And now, as those utter cries of Malachor finally fall silent, leaving nothing but an echo in their place, the few that witnessed its final moments now flew among the stars, each searching within themselves to find some measure of comfort before having to face the future everyone of them knew was coming.

Atton sat silently in the cockpit seat, running random diagnostics upon the ship's computer. He never liked for his mind to sit still, even for a moment. For within that moment, if he did not keep his thoughts and feelings occupied, he knew he would leave himself vulnerable. Yet it was not an invasion from an outward intruder that the young pilot feared at the moment, but having to face the fearful thoughts that now dwelled among the shadows of his mind.

He wanted to be apart from his thoughts at that moment, to not have to think about what he knew was about to come. What they all knew.

"You're not fooling anyone, you know."

Atton looked to his right to find the bounty hunter suddenly sitting within the other seat.
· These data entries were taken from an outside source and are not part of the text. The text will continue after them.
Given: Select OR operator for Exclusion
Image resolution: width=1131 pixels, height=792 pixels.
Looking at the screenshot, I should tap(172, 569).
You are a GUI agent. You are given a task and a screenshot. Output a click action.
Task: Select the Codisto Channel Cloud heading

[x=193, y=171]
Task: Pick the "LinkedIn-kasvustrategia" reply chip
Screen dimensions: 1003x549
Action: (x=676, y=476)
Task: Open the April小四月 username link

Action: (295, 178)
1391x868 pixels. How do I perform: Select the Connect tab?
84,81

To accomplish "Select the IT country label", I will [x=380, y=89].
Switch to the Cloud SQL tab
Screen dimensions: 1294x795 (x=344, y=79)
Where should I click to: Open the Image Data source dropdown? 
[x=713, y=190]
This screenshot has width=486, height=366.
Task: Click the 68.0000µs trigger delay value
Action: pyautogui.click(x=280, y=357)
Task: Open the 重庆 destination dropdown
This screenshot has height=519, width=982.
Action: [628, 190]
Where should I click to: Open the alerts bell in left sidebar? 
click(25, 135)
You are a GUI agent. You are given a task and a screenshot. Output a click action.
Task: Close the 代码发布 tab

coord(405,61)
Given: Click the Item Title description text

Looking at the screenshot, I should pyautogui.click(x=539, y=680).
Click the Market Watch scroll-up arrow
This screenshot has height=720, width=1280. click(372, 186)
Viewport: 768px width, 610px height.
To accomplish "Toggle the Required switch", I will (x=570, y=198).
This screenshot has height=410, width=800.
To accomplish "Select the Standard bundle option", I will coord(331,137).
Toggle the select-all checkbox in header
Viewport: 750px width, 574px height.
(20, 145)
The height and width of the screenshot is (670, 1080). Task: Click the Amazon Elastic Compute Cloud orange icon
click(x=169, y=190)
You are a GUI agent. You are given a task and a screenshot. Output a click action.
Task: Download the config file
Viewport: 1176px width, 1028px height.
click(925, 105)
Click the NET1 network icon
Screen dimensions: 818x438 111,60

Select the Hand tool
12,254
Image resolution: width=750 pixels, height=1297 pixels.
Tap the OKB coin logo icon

Mira didn't look at him as she had spoken; she only stared out the front display, her hands resting comfortably behind her head.

Atton simply tossed her a curious expression. "What are you jabbering about?"

"You think that sitting up here and messing with your little ship hides what you're thinking?" Mira replied as she stretched out her arms a bit. "I don't have to use the Force to see through that one, Atton."

"Is that so?" Atton suddenly changed his expression to a suggestive smile and a crooked eyelash. "And can you guess what I'm thinking right now?"

Returning just as playful a smile, the bounty hunter crossed her legs in a seductive motion. "Oh… I think I have a good idea."

She then proceeded to level off her right arm at Atton's head, her wrist launcher at the ready. "You're wondering what a frag grenade tastes like at 250 PRs."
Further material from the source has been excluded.